*DATASET EXCERPTS*:
════════
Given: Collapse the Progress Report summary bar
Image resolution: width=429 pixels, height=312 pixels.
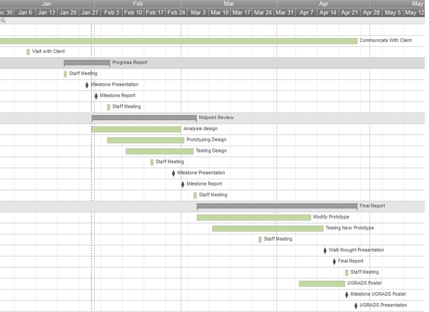Looking at the screenshot, I should [87, 63].

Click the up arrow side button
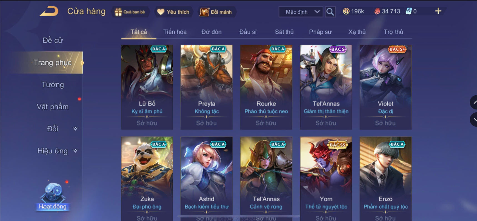click(x=474, y=102)
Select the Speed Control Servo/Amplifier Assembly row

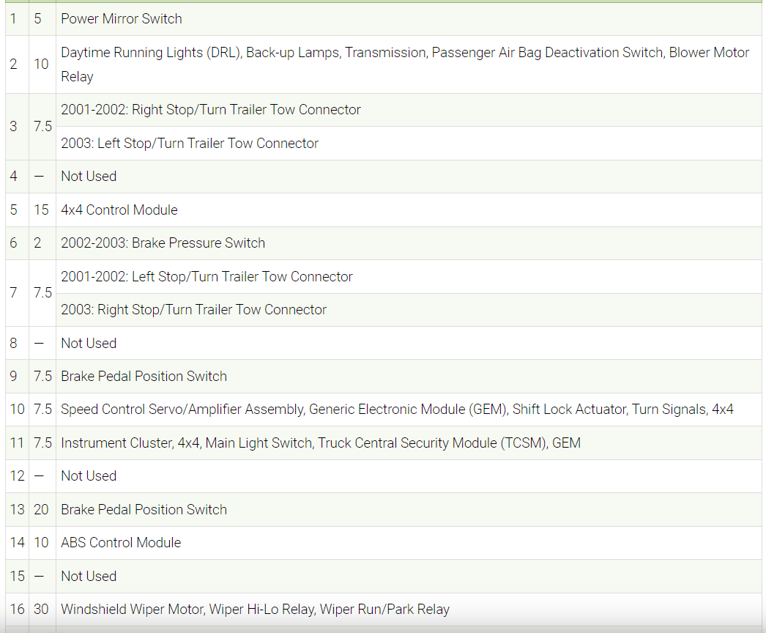point(397,410)
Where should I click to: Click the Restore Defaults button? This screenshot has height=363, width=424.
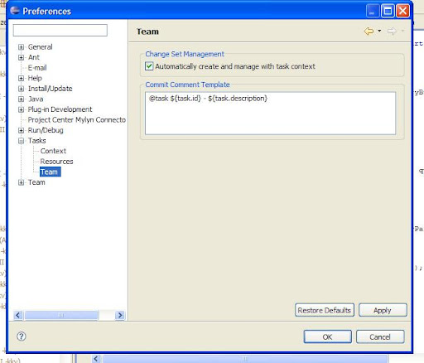(325, 310)
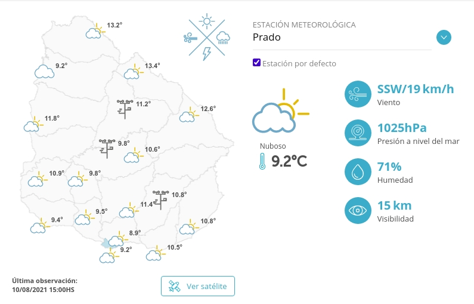This screenshot has height=304, width=474.
Task: Click the Estación por defecto label
Action: coord(299,63)
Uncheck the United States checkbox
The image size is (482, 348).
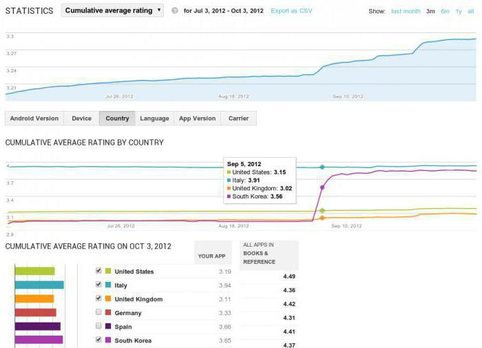click(x=98, y=271)
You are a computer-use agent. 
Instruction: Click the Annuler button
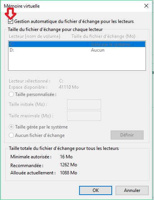[x=132, y=190]
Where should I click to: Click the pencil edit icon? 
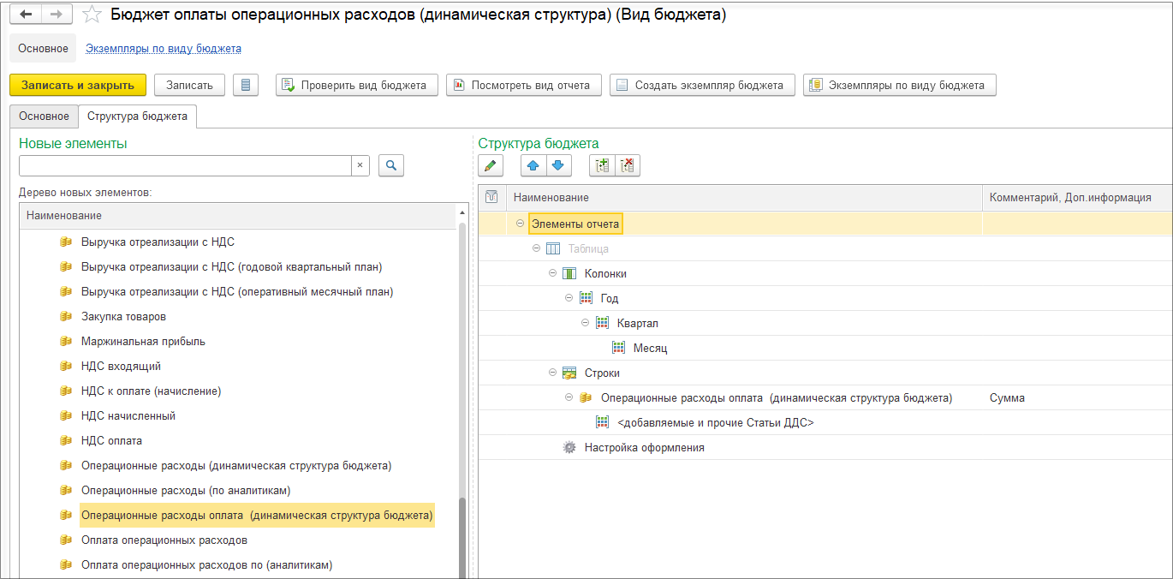coord(490,165)
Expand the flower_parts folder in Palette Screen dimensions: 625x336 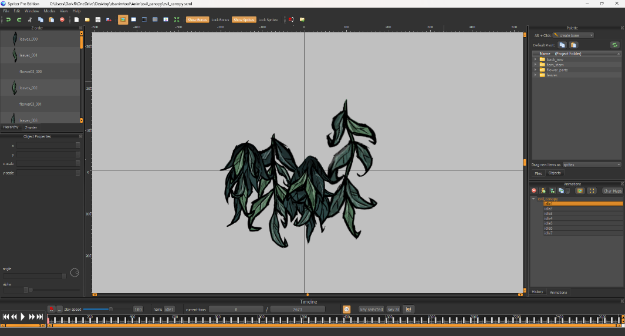coord(535,70)
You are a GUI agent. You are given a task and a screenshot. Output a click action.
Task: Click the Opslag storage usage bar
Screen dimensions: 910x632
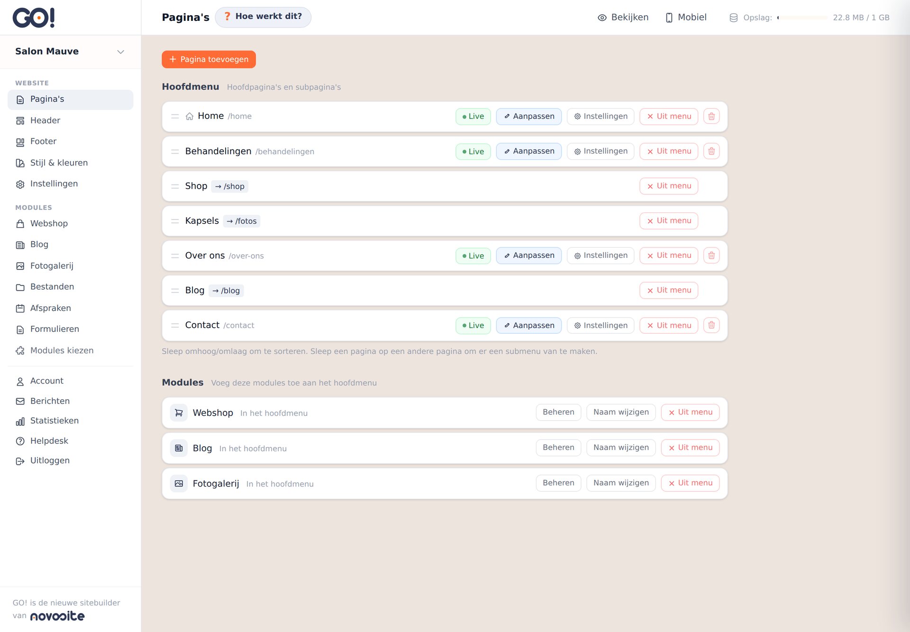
════════
A word-for-word repeat of the lines from the line with "Task: Click the Opslag storage usage bar" to the last line of the data, both ends included and pictures left out, is all that should appear.

*ANSWER TO THE EXERCISE*:
Task: Click the Opslag storage usage bar
Screen dimensions: 910x632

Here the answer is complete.